Your objective >> From the line containing "This screenshot has" to the end of the records, print every line exactly, both ends included, and leave out the pictures.

== Entries shown

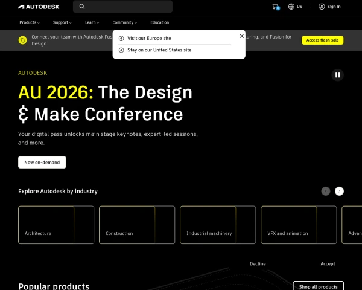The height and width of the screenshot is (290, 362).
Task: Click Access flash sale button
Action: [323, 40]
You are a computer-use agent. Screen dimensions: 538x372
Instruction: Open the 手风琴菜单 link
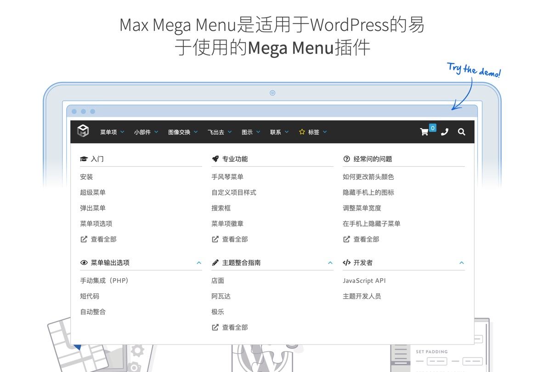pos(227,177)
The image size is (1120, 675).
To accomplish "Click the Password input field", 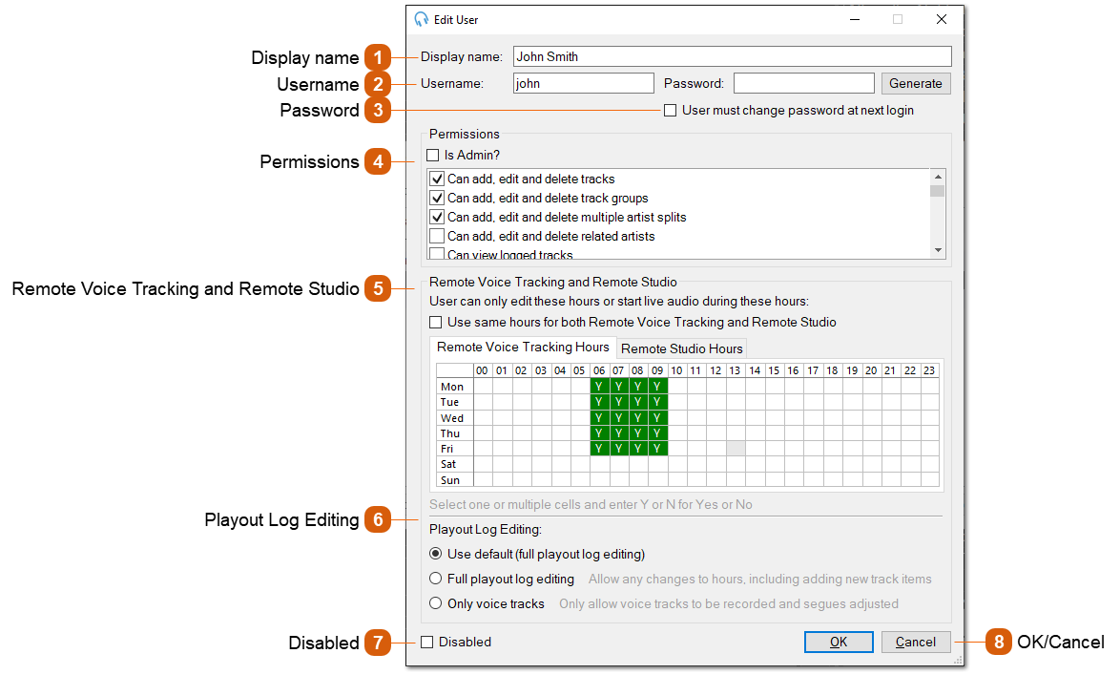I will point(803,83).
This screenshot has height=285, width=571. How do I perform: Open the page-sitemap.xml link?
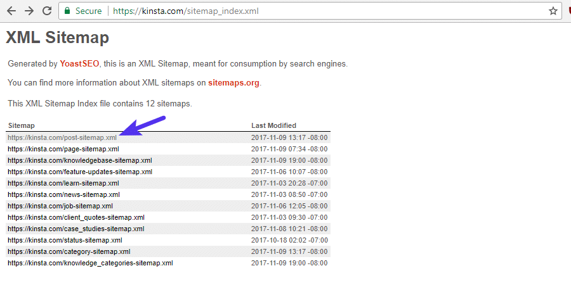(63, 149)

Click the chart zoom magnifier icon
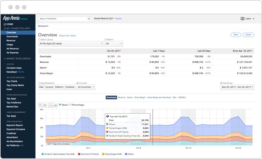(45, 105)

====

Reply >>
This screenshot has height=285, width=571. How do I perform: Open the page-sitemap.xml link?
(63, 149)

Click the chart zoom magnifier icon
(45, 105)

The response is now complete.